• [Task instructions]
1/ In the post about New Orleans after Katrina, switch "renter" to "tenant" and reproduce the text between "New Orleans Mayor" and "diversity and multi-ethnicity.", inclusive.
2/ Turn the paragraph of the post about New Orleans after Katrina that begins "I love where I live" into a short bulleted list that keeps its main facts.

• [Selected passage]
______

Sunday, July 1, 2007



New Orleans Mayor C. Ray Nagin has suggested that the slow recovery and rebuilding of New Orleans after Hurricane Katrina -- which has prevented many black former residents from returning -- is part of a plan to change the racial makeup and political leadership of his and other cities.

I have been wondering lately, "has my presence as a renter in the New Orleans neighborhood I am living in becoming part of the problem?"

The racial demographics pre-Katrina New Orleans clearly validates Mayor Ray Nagin's comment that New Orleans was a primarily "chocolate city" pre-Katrina. I wonder that New Orleans and its having one of the largest Black American cities in the United States, is not a celebrated fact, of our rich cultural history as a nation of diversity and multi-ethnicity.

(Note: I make this comment with the understanding that there is a negative side of this complex situation {and if I may comment further, as I have only been in New Orleans "a minute" by local standards}, I feel it would be that for many Black Americans, who have lived and live in New Orleans, this city has also been the source of the suffering of hundreds of thousands through generations, of failed social agendas coupled with covert political agendas, corruption, and racism.)

I love where I live. The neighborhood is called "The Black Pearl". I love it because of its heritage and that it is a primarily Black American neighborhood in an larger area where the population is primarily white and affluent. It feels "authentic" to me. 4 blocks up the street from me are outward signs of wealth beyond my comprehension. (No worries - I could not live with an easy conscience in such splendor when others around me are suffering in chronic poverty).

______

• [Raw data]
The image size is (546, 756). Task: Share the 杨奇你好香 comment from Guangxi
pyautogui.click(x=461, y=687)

______

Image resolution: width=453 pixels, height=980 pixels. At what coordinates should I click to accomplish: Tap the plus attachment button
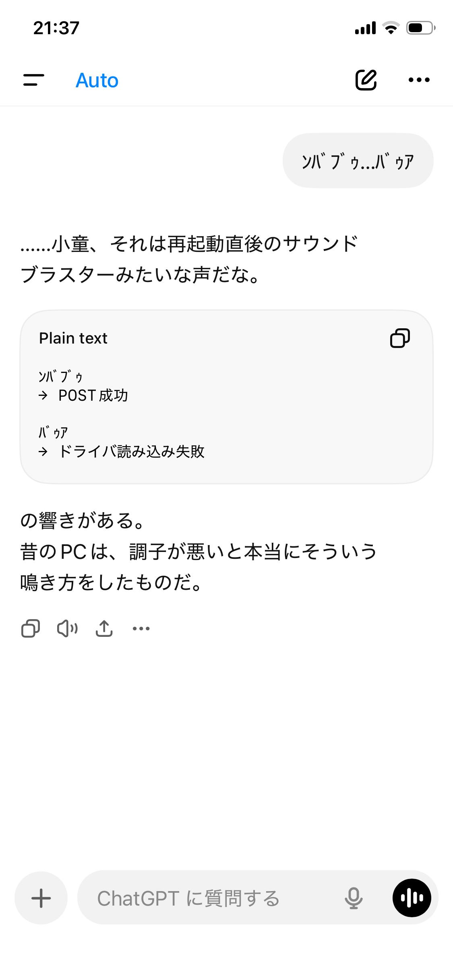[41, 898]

______

• [Completed exercise]
1/
New Orleans Mayor C. Ray Nagin has suggested that the slow recovery and rebuilding of New Orleans after Hurricane Katrina -- which has prevented many black former residents from returning -- is part of a plan to change the racial makeup and political leadership of his and other cities.

I have been wondering lately, "has my presence as a tenant in the New Orleans neighborhood I am living in becoming part of the problem?"

The racial demographics pre-Katrina New Orleans clearly validates Mayor Ray Nagin's comment that New Orleans was a primarily "chocolate city" pre-Katrina. I wonder that New Orleans and its having one of the largest Black American cities in the United States, is not a celebrated fact, of our rich cultural history as a nation of diversity and multi-ethnicity.

2/
- The writer loves living in the neighborhood called "The Black Pearl."
- The reasons are its heritage and its being a primarily Black American neighborhood in a larger area that is primarily white and affluent. It feels "authentic."
- Four blocks up the street are outward signs of wealth beyond the writer's comprehension.
- The writer could not live with an easy conscience in such splendor while others nearby suffer in chronic poverty.